_Exercise instructions:_
Rewrite the items from the line with "The height and" to the line with "point(844,472)", subtracting 121 from each coordinate in the answers. Leave out the pictures.

_Record list:_
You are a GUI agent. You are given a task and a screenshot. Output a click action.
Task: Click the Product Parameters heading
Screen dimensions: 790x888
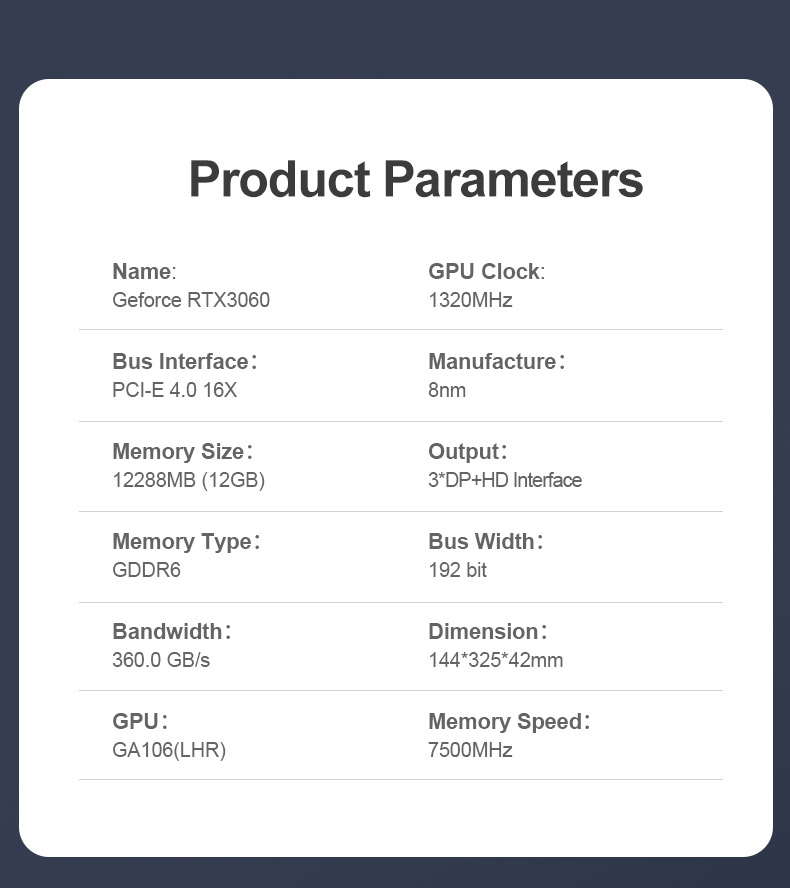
...
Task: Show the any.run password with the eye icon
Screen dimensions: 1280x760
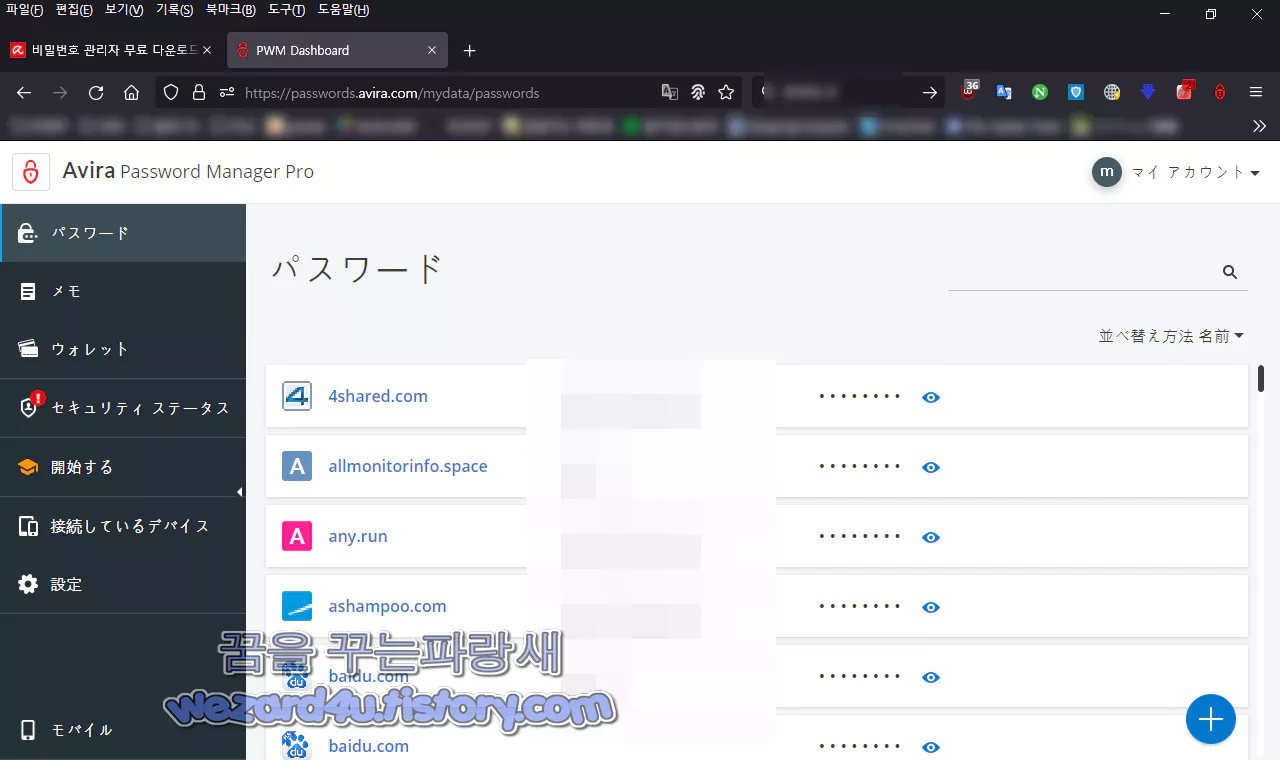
--
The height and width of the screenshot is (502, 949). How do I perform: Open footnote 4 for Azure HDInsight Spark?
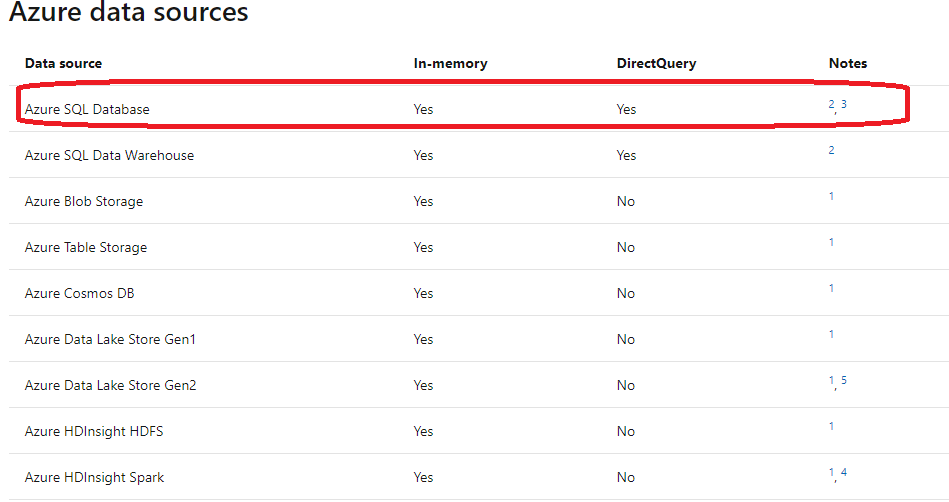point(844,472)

_Completed task:_
The height and width of the screenshot is (502, 949). How do I perform: Open footnote 4 for Azure HDInsight Spark?
point(723,351)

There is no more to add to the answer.